The response rate of 68% to this survey is very satisfactory and is in keeping with the necessary response rate from similar valid questionnaire studies.12 Unknown limitations may, however, exist in the assessment tools used in this and other comparable studies. The questionnaire used in our study has not been externally validated and, to our best knowledge, no externally validated DRE questionnaire exists. Similarly, only limited knowledge exists regarding the technique of teaching DRE. In our system, a plastic male pelvis model (mannequin) has provided the only substitute for the direct involvement of patients. Alternatively, in addition to standard teaching techniques, rectal teaching associates (RTA) have been critically assessed.13 These are trainers who use their own bodies as part of the teaching process, and the teaching method takes its origin from gynaecologic teaching associates.14 Popaduik reported medical students rating RTA‐assisted teaching as the most effective teaching tool in relation to DRE, in terms of enhancing confidence in ability to determine when to conduct DRE, improving the understanding of DRE, improving skill and technique in the DRE procedure, and practising patient interaction skills.13 In our centre the teaching mannequin remains the preferred mode of teaching DRE, but supervised patient examination is still perceived as the gold standard teaching experience.

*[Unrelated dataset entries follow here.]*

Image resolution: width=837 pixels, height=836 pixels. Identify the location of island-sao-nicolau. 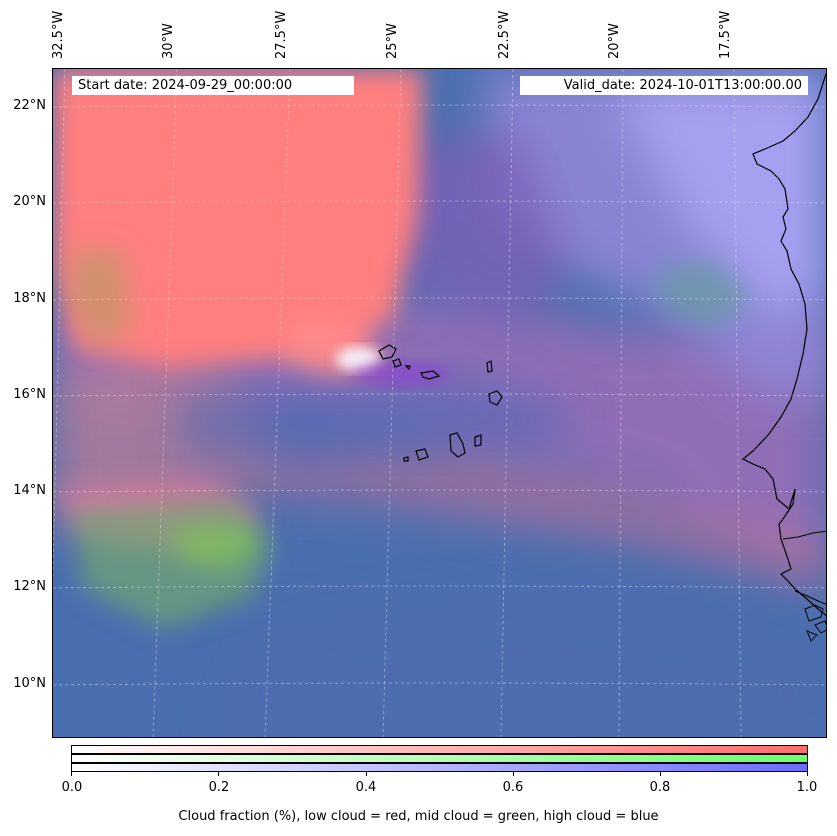
(430, 375).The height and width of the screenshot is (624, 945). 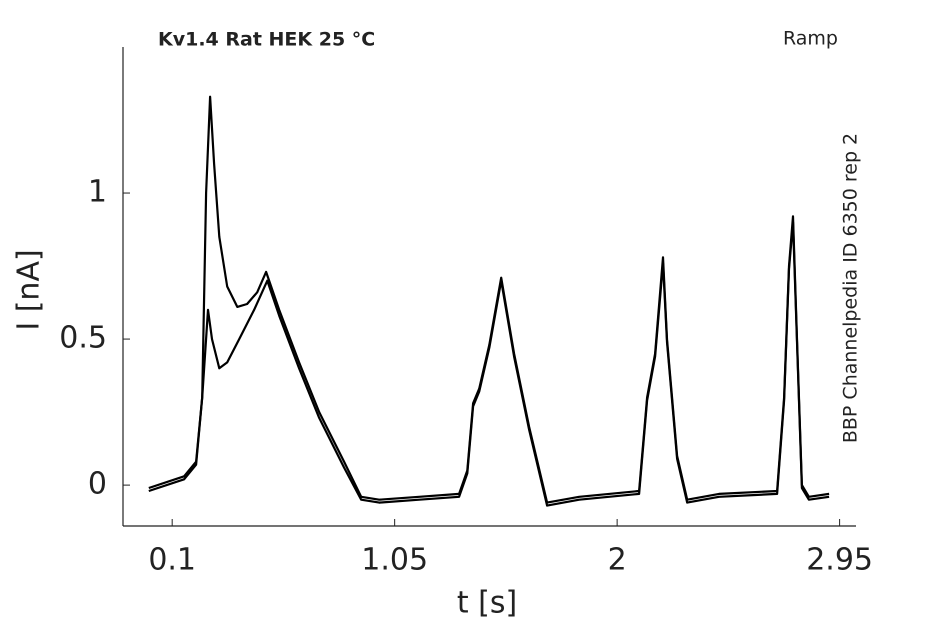 What do you see at coordinates (810, 39) in the screenshot?
I see `annotation: Ramp` at bounding box center [810, 39].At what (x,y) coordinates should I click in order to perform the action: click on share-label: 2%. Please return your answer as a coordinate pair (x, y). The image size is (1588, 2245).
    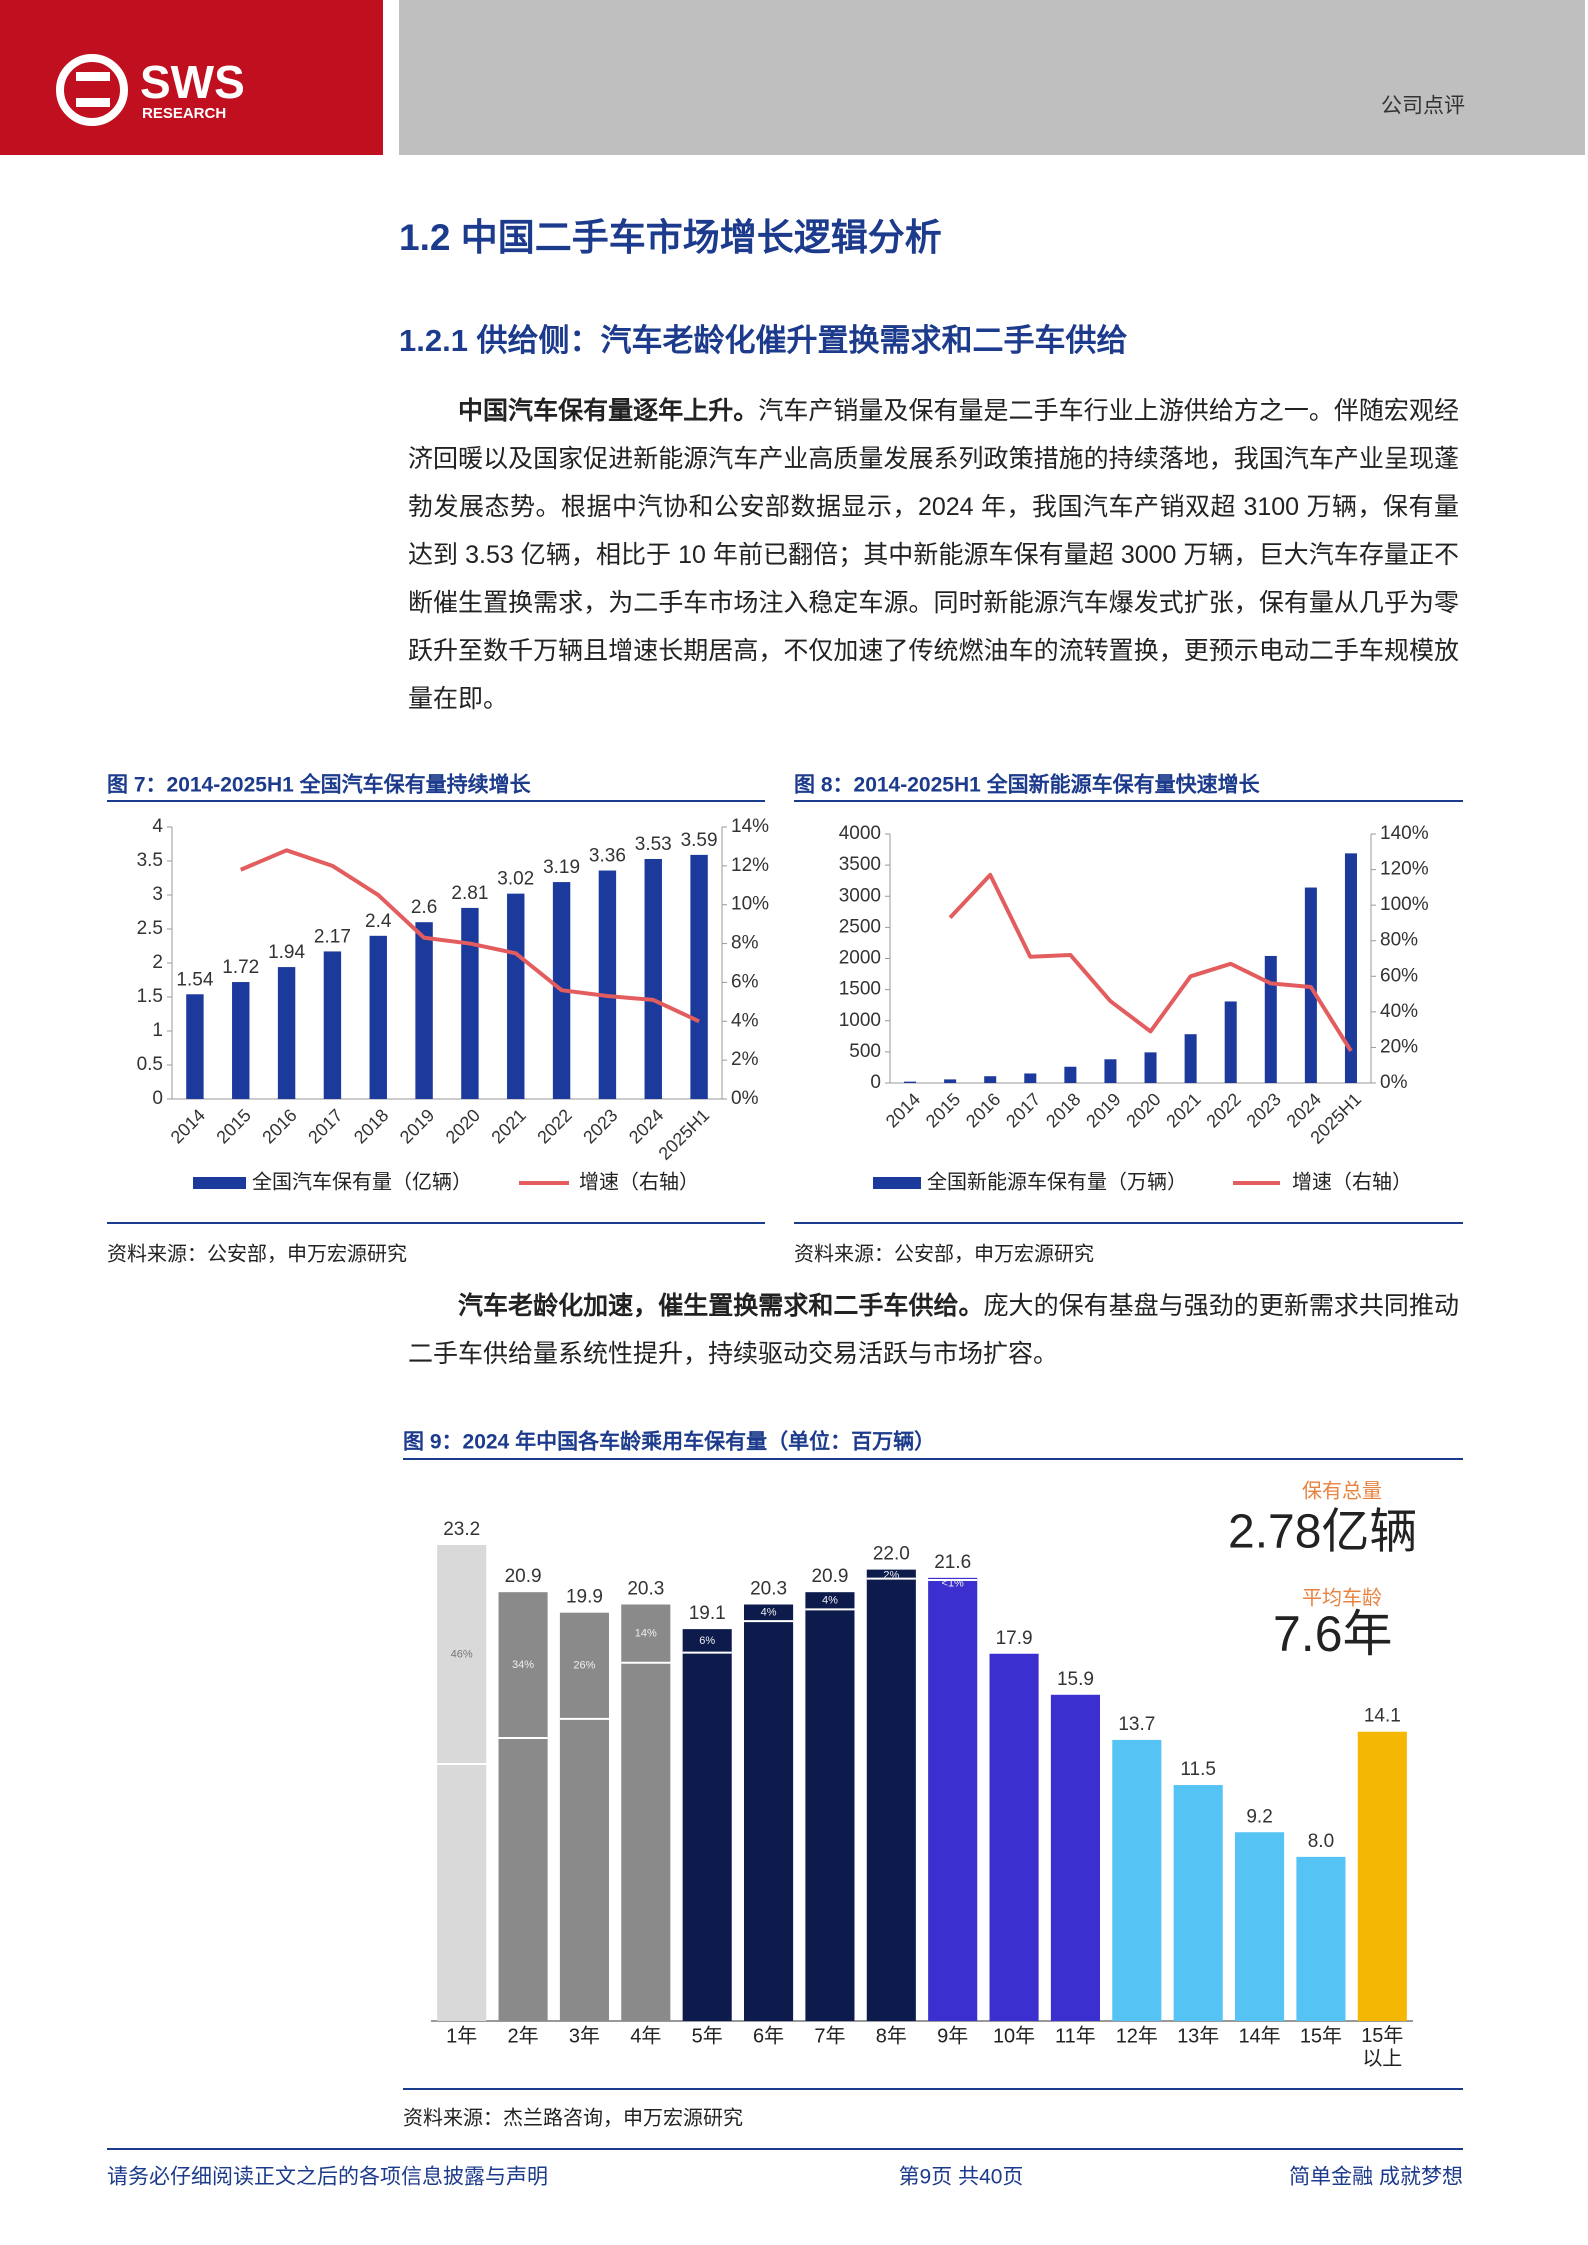
    Looking at the image, I should click on (891, 1576).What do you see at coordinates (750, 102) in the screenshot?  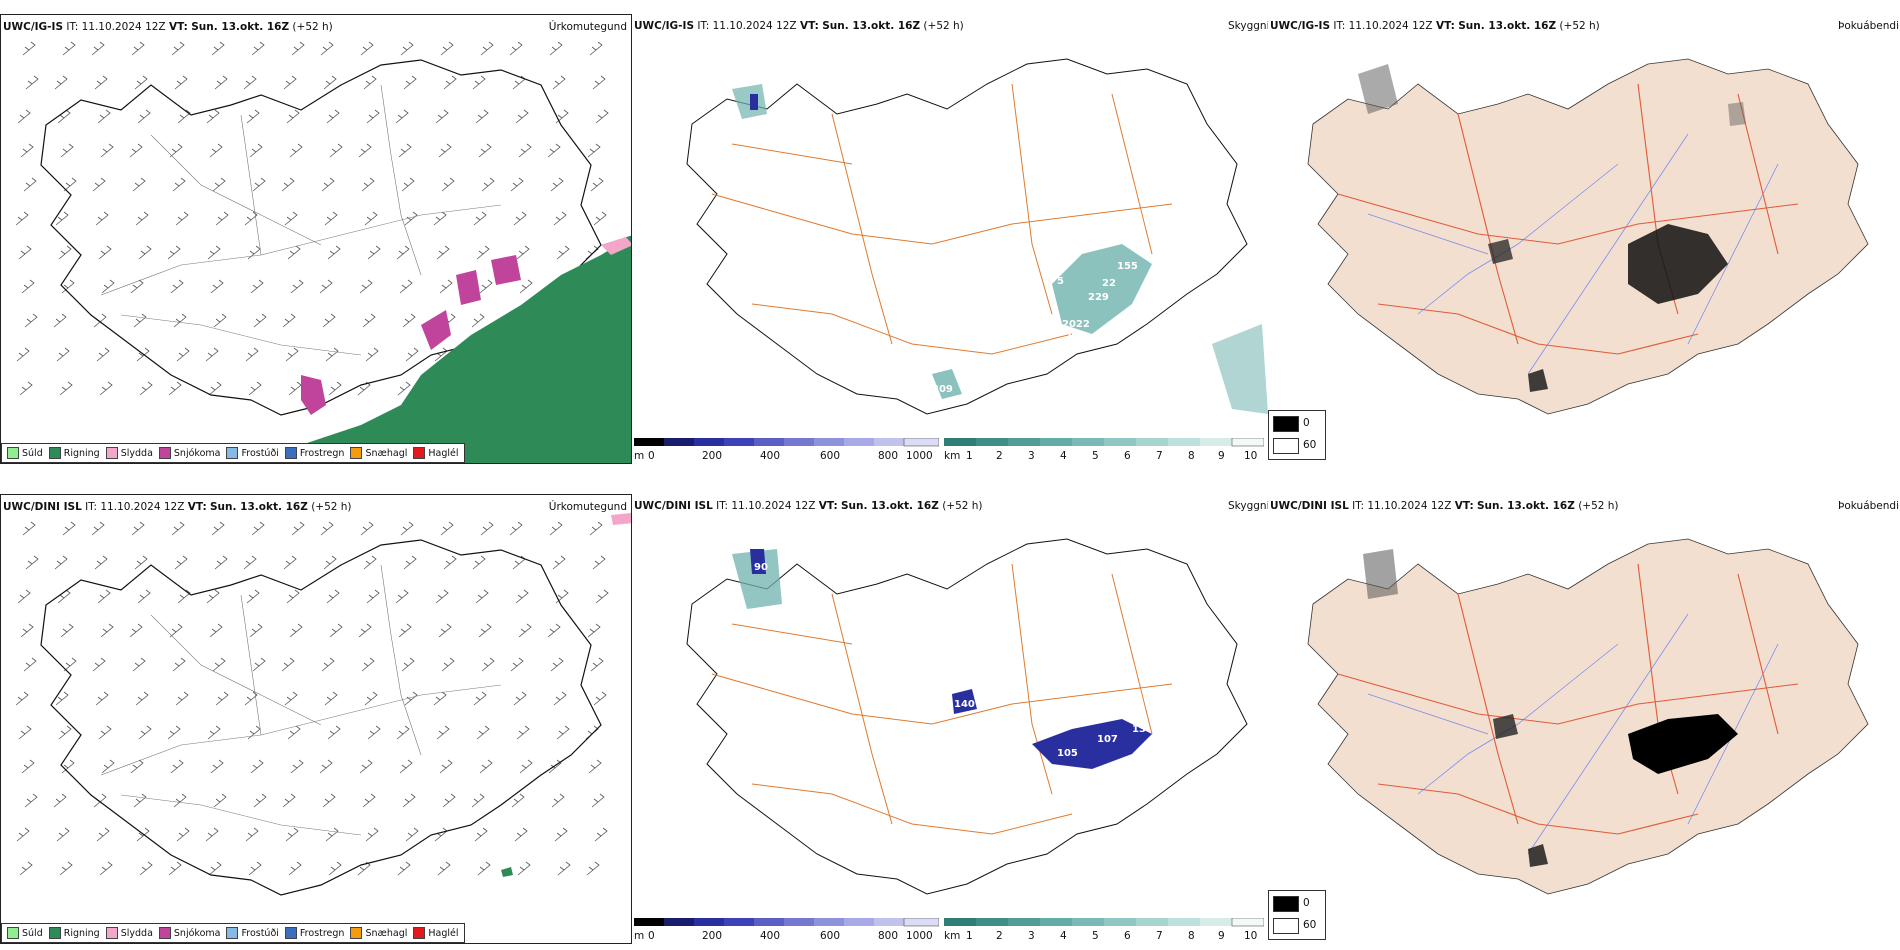 I see `vis-km-area-nw` at bounding box center [750, 102].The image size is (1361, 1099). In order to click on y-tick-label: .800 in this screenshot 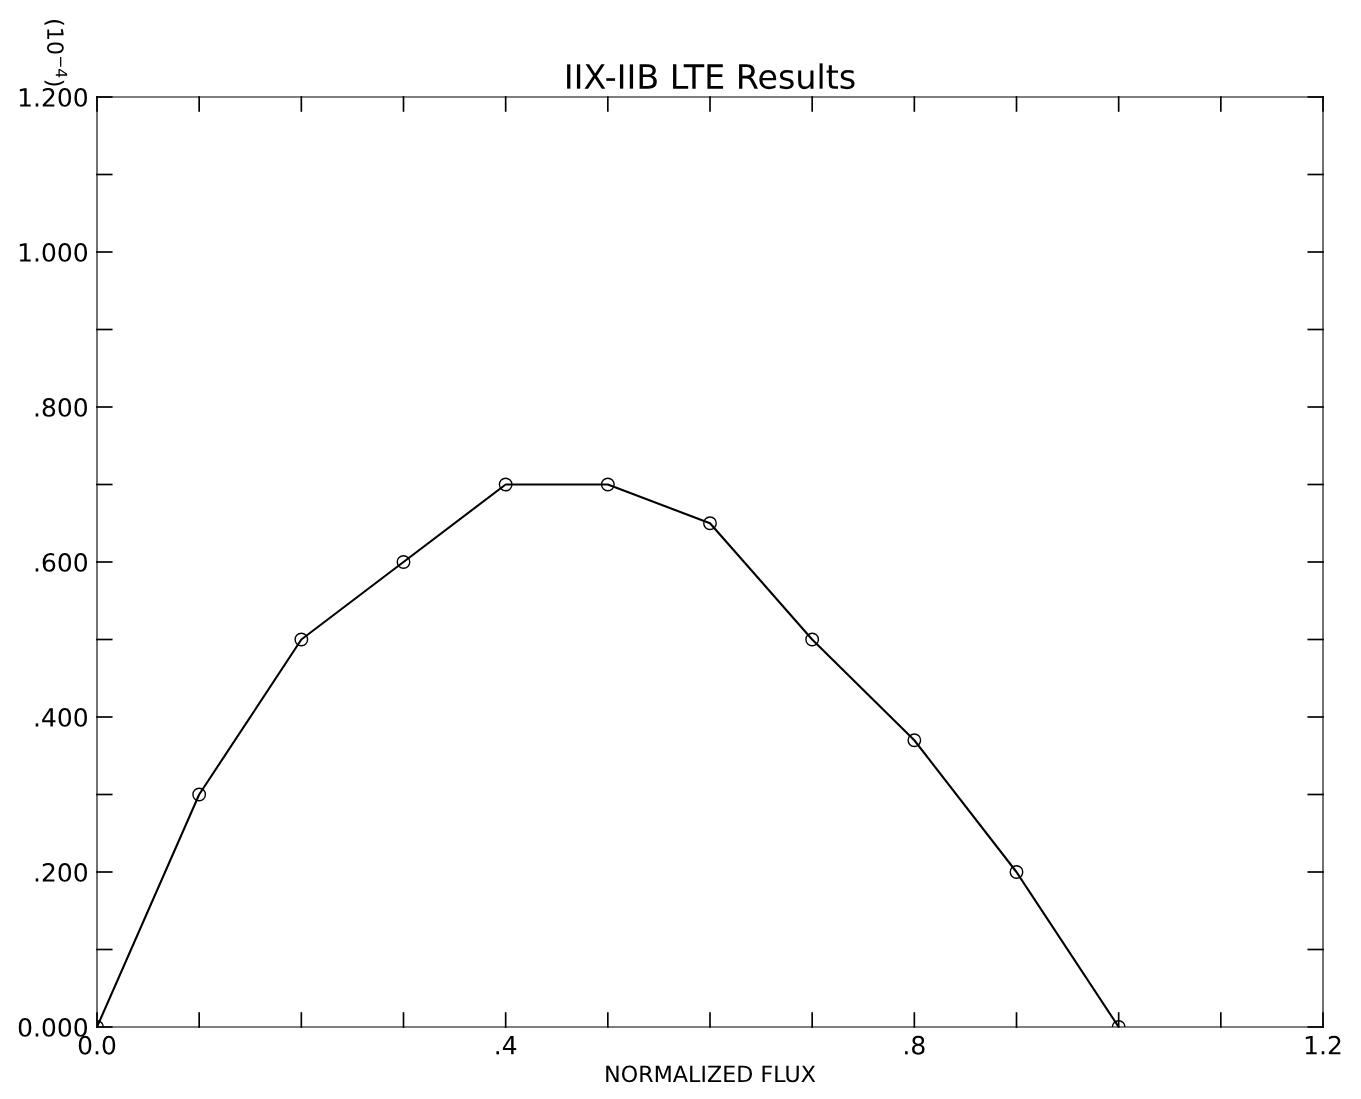, I will do `click(62, 407)`.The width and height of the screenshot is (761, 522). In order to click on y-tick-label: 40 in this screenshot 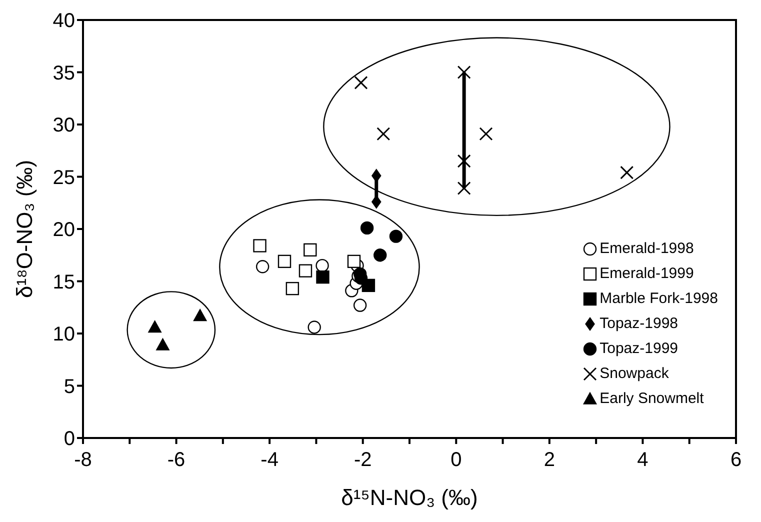, I will do `click(64, 21)`.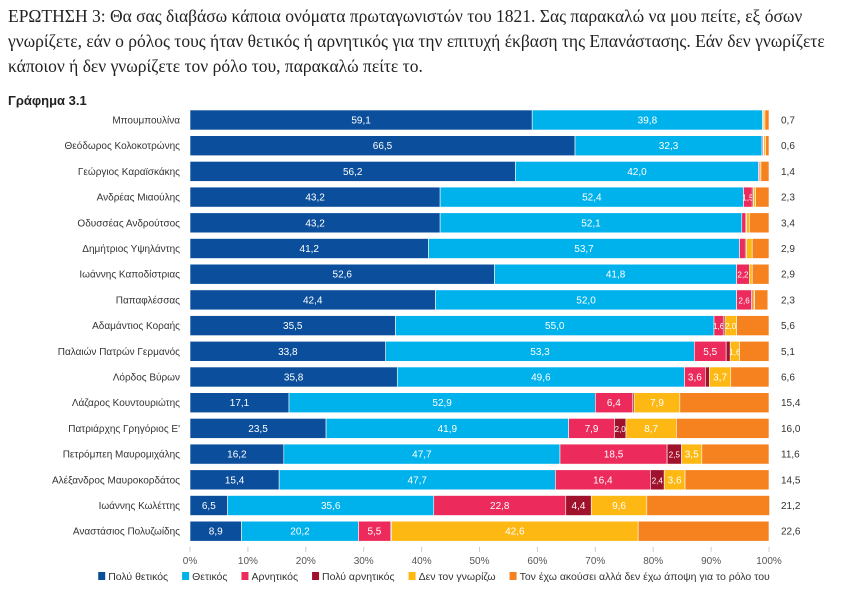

The optimum teaching method of DRE for medical undergraduates is undefined but may employ a patient, mannequin, or RTA. The choice of training technique is a sensitive issue and clarification of ethical issues may be required from professional bodies. Universal undergraduate training in DRE is not currently being achieved in Irish medical schools. If DRE is to remain an essential part of the general physical examination this topic must be the subject of further investigation and discussion.
The authors wish to thank the deans and participants from all five medical schools within the Republic of Ireland.
DRE - digital rectal examination
PSA - prostate specific antigen
RTA - rectal teaching associates
Conflict of interest: None declared.